**Do this:**
Print the items again word for word, from the line containing "Open the Ações dropdown in registros list" through the line containing "File Explorer from", both included.

**Information given:**
★ ★ ★ ★
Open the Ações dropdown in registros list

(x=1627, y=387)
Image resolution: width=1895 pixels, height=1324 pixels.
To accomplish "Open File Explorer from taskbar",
★ ★ ★ ★
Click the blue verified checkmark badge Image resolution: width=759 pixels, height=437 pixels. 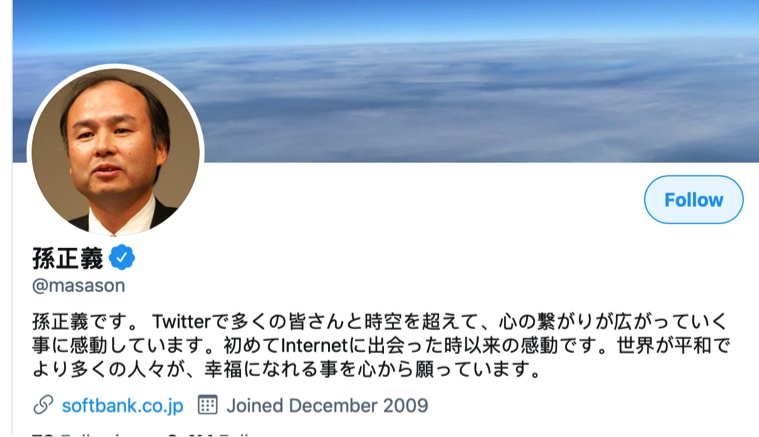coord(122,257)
★ ★ ★ ★
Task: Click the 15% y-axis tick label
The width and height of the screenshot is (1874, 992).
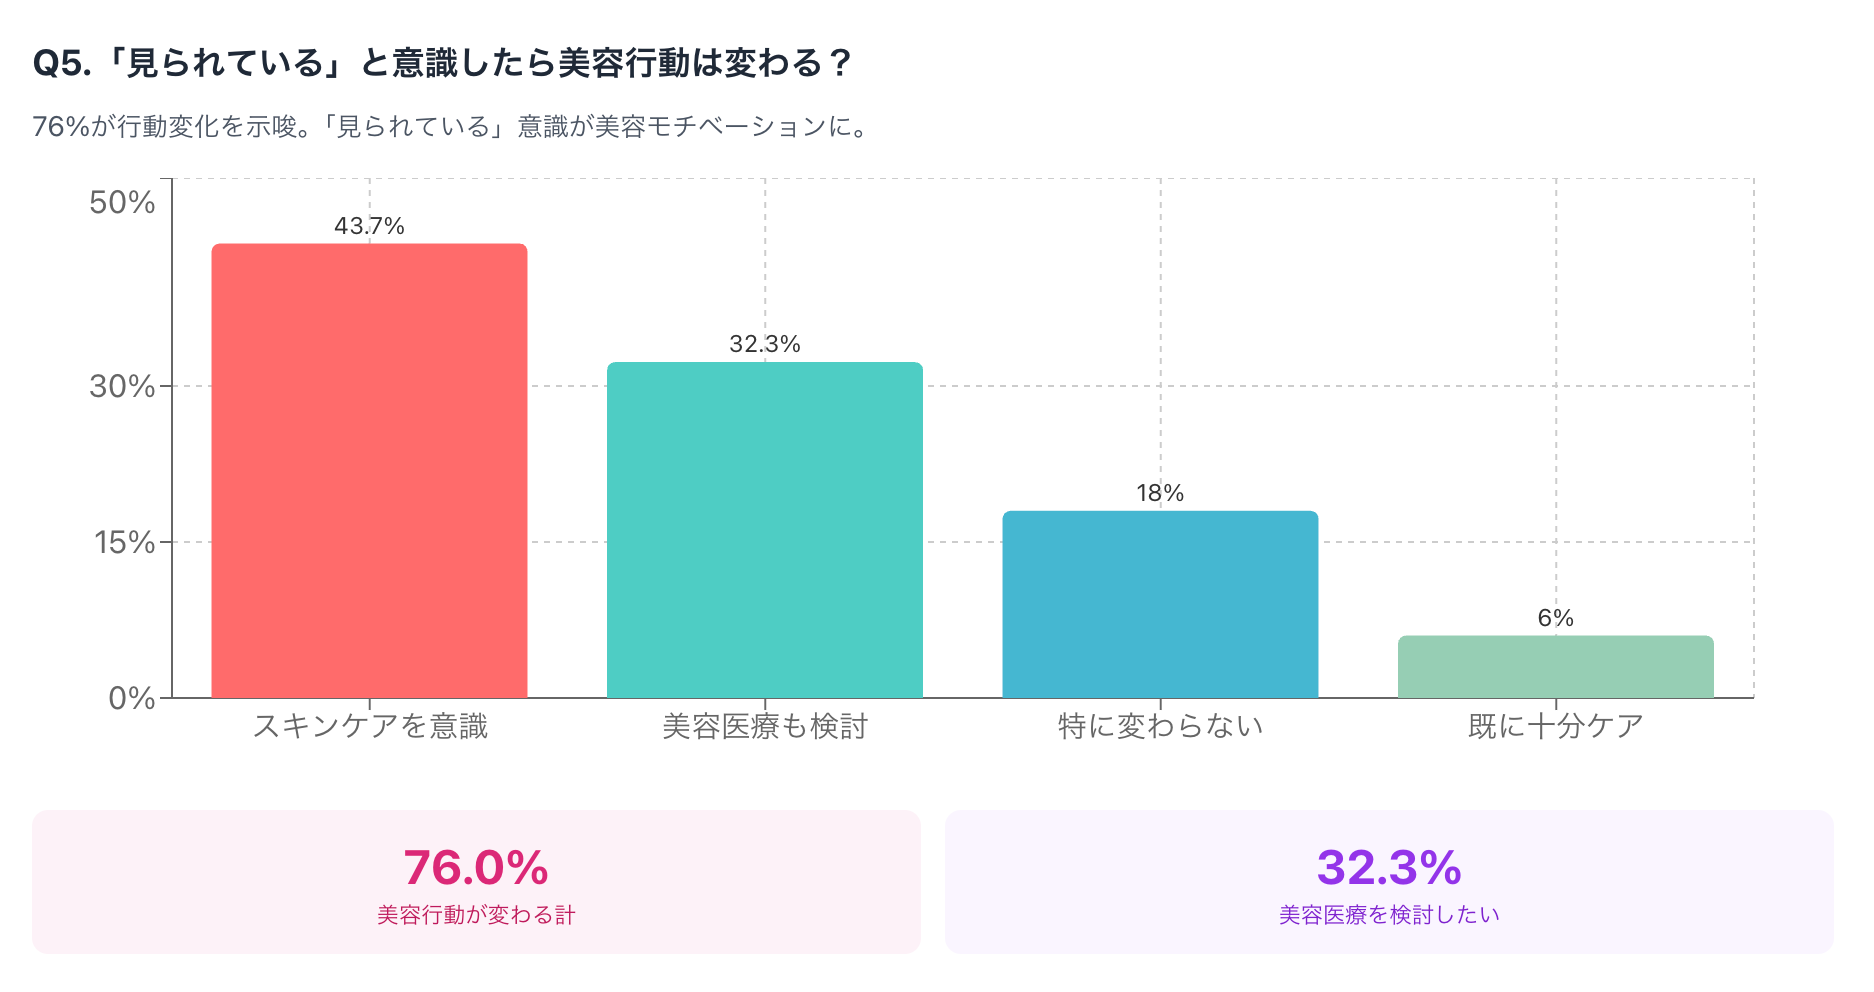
★ ★ ★ ★
**Complete response:**
Open the Ações dropdown in registros list

(x=1627, y=387)
Image resolution: width=1895 pixels, height=1324 pixels.
To accomplish "Open File Explorer from taskbar",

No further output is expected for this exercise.